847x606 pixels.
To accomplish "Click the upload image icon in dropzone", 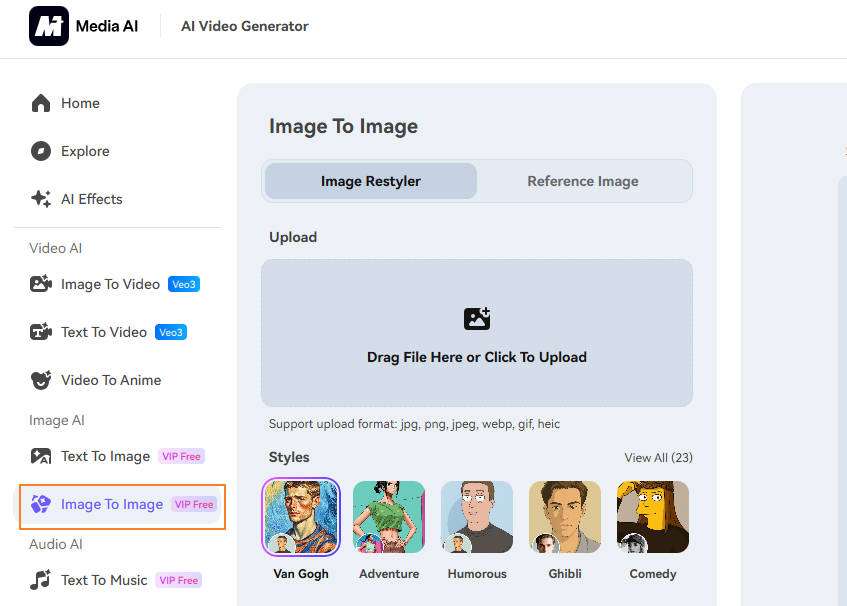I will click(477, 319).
...
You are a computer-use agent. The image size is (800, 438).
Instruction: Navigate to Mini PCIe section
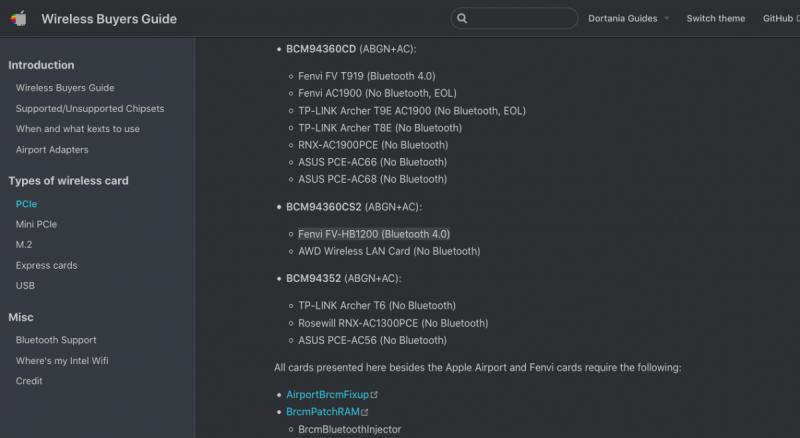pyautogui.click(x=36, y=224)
---
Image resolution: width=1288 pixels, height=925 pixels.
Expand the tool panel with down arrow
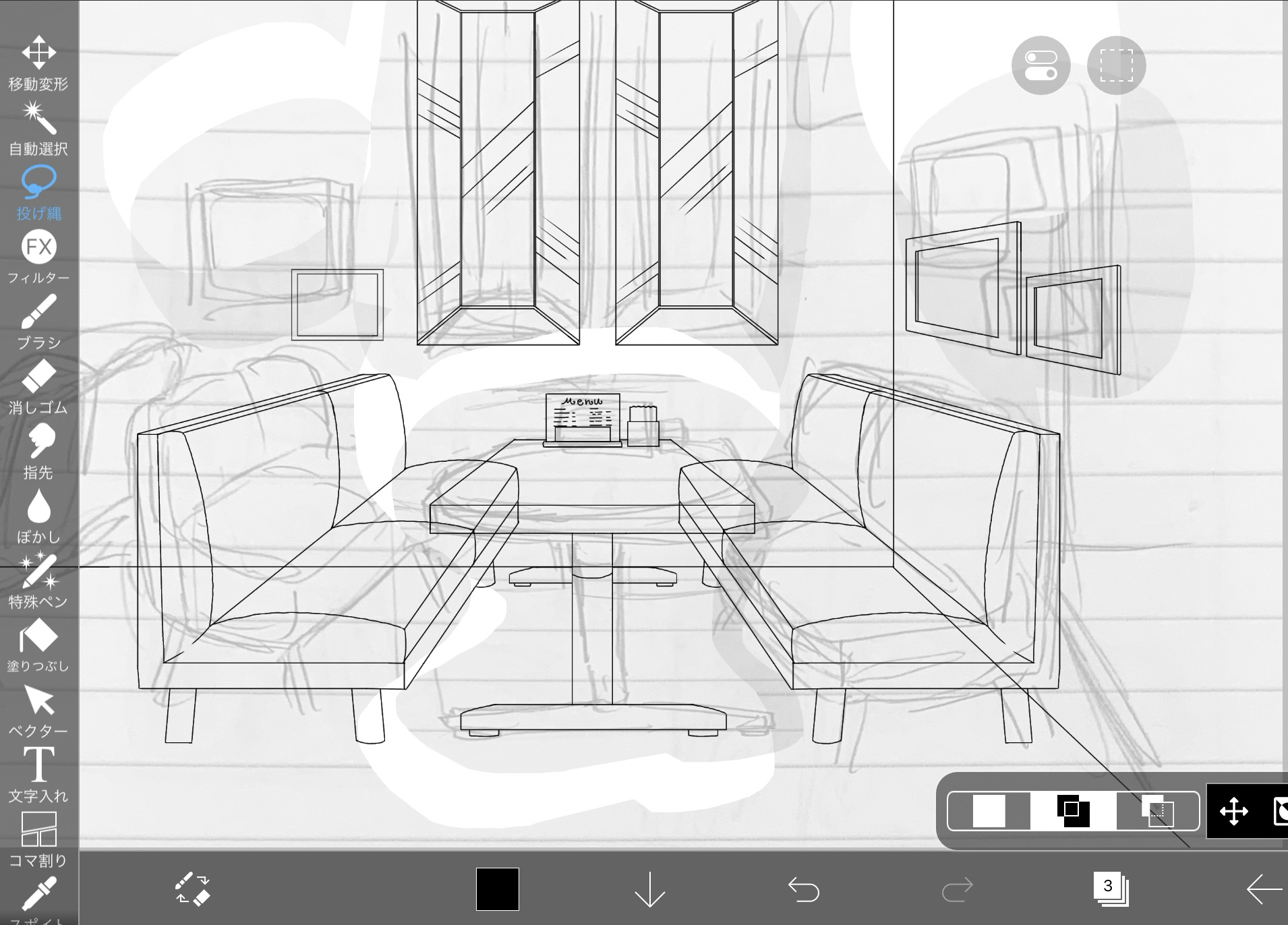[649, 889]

→ **What to produce**
Filter the records above and copy every line that contains the word "pixels".

→ **Response**
847x606 pixels.
Image resolution: width=1288 pixels, height=925 pixels.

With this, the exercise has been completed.